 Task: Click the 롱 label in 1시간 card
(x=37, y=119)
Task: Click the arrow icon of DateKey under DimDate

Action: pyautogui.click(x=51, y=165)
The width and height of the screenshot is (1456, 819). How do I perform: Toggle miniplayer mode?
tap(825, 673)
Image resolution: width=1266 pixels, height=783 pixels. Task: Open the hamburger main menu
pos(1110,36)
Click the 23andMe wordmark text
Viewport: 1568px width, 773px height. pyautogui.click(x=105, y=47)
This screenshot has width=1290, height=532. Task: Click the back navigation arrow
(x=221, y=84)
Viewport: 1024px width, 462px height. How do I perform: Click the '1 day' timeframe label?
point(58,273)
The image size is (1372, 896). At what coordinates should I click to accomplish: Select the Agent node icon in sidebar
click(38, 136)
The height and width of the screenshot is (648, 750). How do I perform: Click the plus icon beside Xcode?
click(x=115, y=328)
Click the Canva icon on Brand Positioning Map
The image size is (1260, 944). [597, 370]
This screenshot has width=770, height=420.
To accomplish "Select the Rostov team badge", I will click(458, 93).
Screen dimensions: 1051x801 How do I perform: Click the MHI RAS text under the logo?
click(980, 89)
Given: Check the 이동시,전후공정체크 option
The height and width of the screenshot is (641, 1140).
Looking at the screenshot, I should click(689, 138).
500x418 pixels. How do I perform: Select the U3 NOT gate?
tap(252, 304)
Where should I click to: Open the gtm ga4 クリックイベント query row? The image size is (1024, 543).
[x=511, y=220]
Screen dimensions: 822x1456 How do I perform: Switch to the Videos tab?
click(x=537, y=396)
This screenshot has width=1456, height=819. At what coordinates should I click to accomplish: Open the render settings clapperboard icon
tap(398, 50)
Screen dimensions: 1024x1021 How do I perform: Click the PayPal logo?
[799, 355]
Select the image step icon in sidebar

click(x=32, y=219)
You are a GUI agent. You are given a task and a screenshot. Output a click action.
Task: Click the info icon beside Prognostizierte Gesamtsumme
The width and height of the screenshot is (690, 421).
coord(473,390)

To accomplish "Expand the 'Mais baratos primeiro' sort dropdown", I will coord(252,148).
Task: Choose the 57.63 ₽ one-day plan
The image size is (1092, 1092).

● ● ●

To be done: Return each of the lines above that contains the word "Viewport".

Solved problem:
Viewport: 1568px width, 773px height. pyautogui.click(x=105, y=47)
Viewport: 1024px width, 462px height. How do I perform: Click the '1 day' timeframe label?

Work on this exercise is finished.